Cette position « radicale », à la fois contre l’extrême droite et contre l’État, nous inscrit d’emblée en faux contre M. Fiset, son centre, et la vision libérale moralisante qu’ils défendent. Ainsi, nous n’avons jamais entendu M. Fiset s’exprimer sur les violences et dérives policières à Québec ou à Montréal. Nous ne l’avons jamais entendu dénoncer les excès de violence physique, économique et symbolique de l’État et de son bras armé qui cultivent le terreau où germe l’extrême droite.

Le pacifisme moralisateur de personnages comme M. Fiset s’inscrit dans une forme d’hégémonie idéologique servant l’État et sa répression plutôt que de soutenir les mouvements sociaux. Nous croyons au contraire que la montée de l’extrême droite et la répression policière contre toute forme de contestation nécessitent une résistance tout aussi forte.

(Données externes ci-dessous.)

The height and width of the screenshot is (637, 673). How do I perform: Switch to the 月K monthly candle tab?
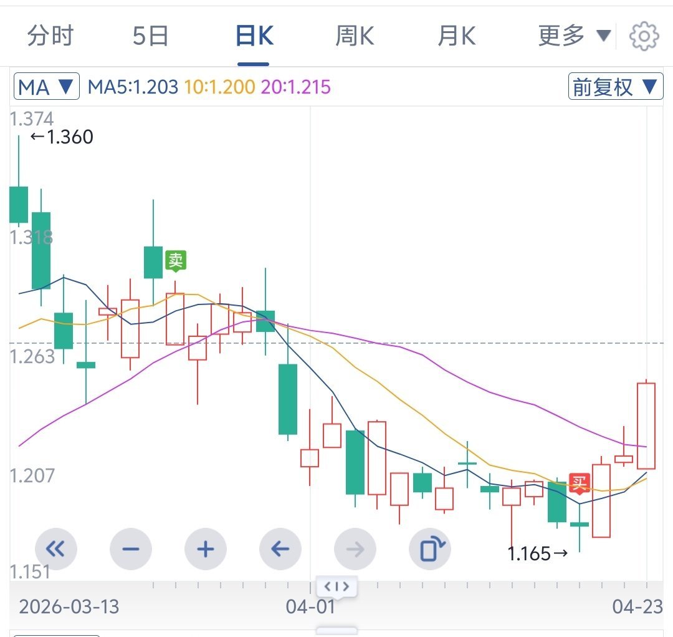click(456, 36)
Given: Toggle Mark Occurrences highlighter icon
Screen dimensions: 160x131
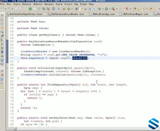Looking at the screenshot, I should point(81,9).
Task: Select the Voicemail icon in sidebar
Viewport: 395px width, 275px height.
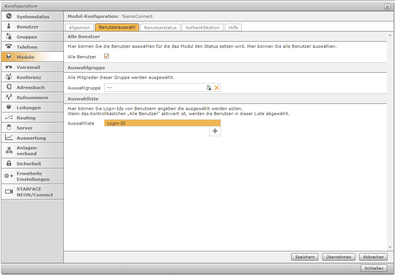Action: click(x=9, y=67)
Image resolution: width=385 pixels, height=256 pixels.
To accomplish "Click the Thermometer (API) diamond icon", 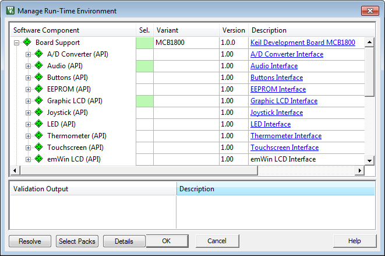I will [x=39, y=136].
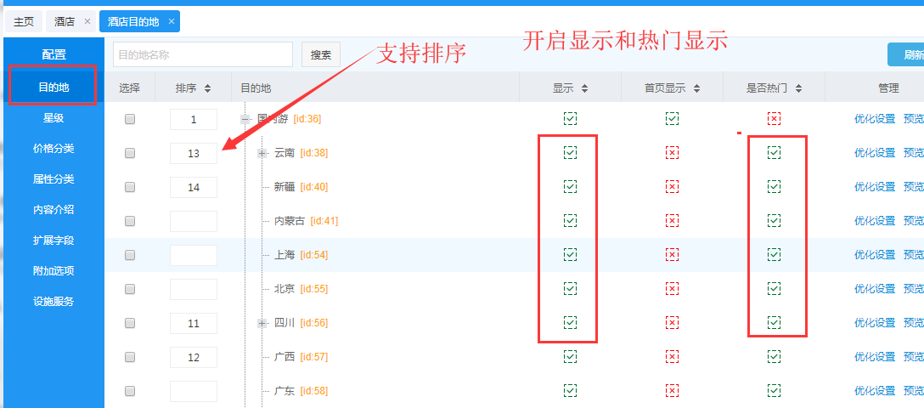This screenshot has height=408, width=924.
Task: Toggle the homepage display icon for 国内游
Action: click(x=672, y=119)
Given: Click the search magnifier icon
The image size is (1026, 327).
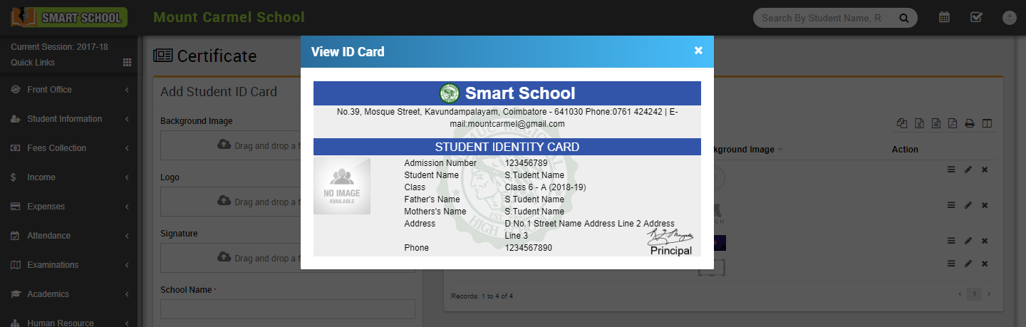Looking at the screenshot, I should coord(903,19).
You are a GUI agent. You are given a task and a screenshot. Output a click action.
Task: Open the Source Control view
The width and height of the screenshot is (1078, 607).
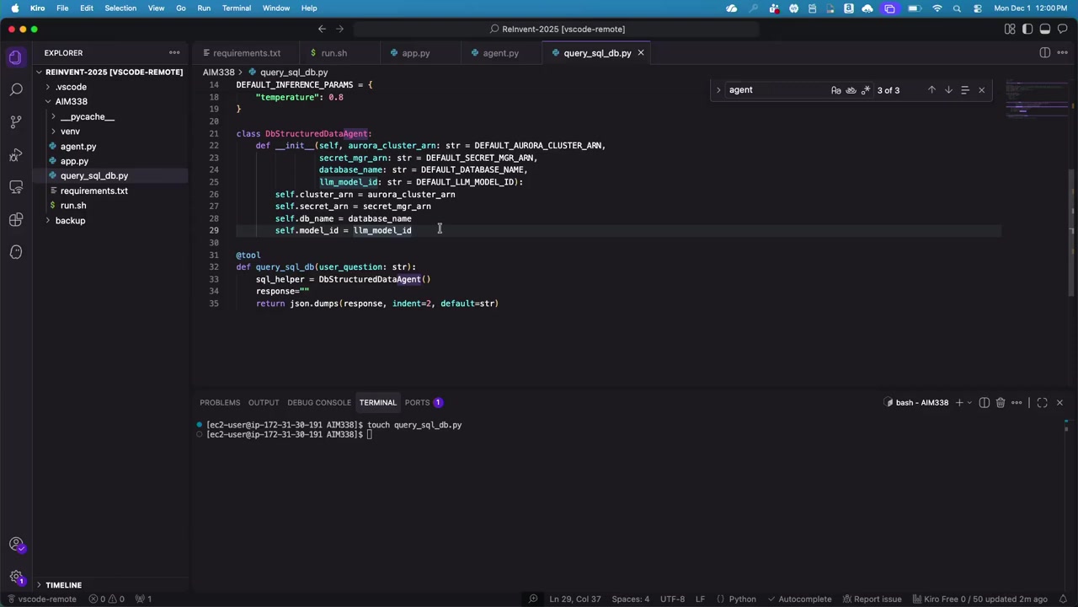(x=16, y=121)
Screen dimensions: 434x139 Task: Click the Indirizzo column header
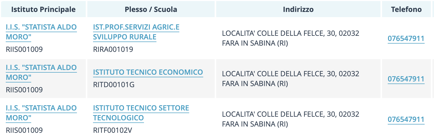(298, 9)
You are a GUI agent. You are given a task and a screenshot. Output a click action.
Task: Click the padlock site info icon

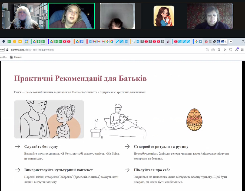[8, 50]
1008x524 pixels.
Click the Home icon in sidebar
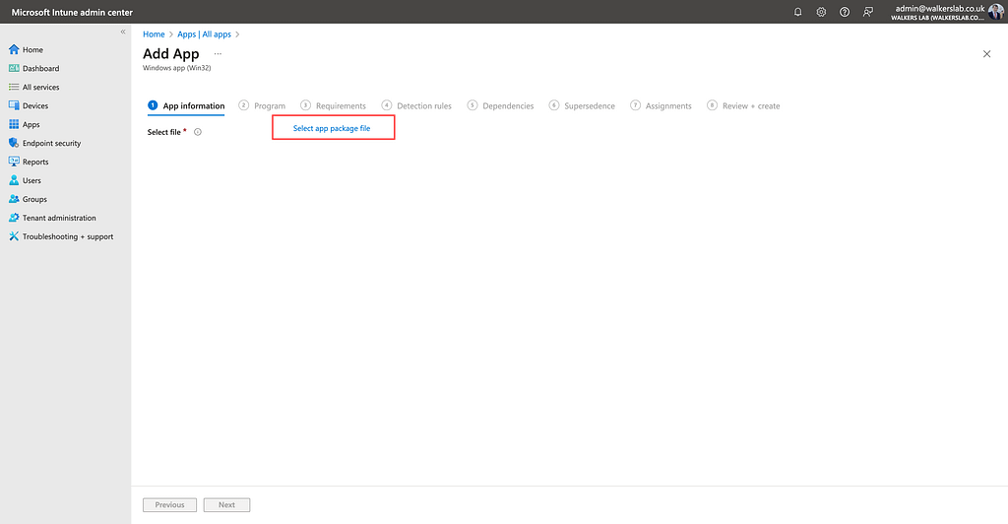pos(14,50)
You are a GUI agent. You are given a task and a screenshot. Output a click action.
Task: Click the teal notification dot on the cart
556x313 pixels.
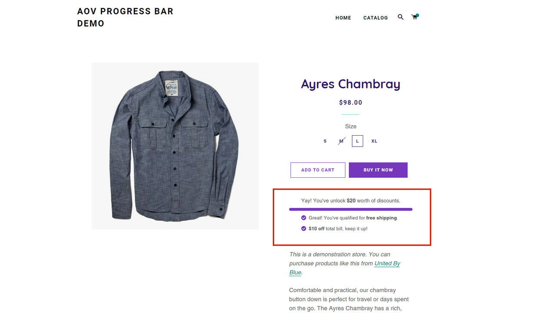pos(417,14)
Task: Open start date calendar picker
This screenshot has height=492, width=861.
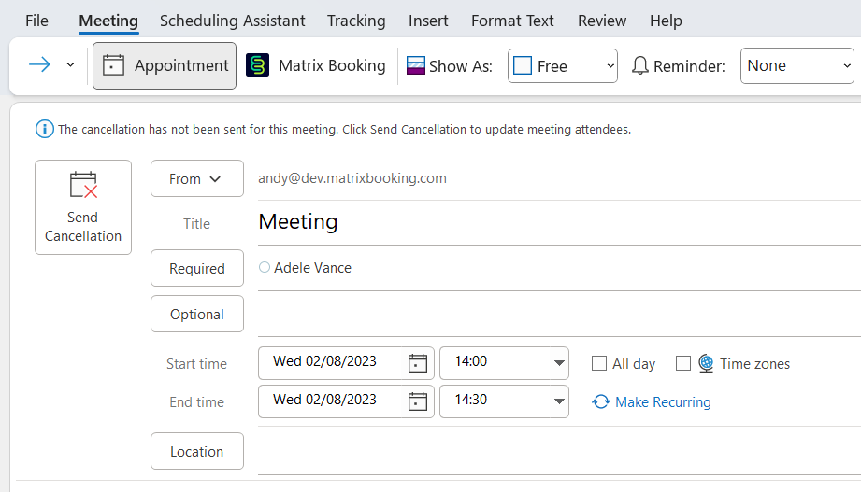Action: tap(418, 363)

Plusieurs tactiques doivent travailler de concert, dans des stratégies communes, au moment opportun. Il y aura certes des débordements qui peuvent être critiqués, ce que nous ne nous sommes pas privés de faire (y compris à Québec le 20 août 2017). Toutefois, ce n’est pas la violence en tant que telle qui doit alors être critiquée, mais son utilisation peu productive ou peu stratégique dans des circonstances données, le cas échéant.

Pour conclure, nous n’acceptons pas que monsieur Fiset s’exprime en notre nom dans les médias, ni d’ailleurs au nom de l’ensemble des antiracistes ou de la cause antiraciste. En tant que spécialiste patenté de l’extrême droite, Maxime Fiset fait pour nous figure d’imposteur. Il ne représente que lui-même et son centre, lequel n’est en fin de compte qu’un porte-voix au service de l’État libéral que nous combattons en même temps que la peste brune et l’extrême-droite.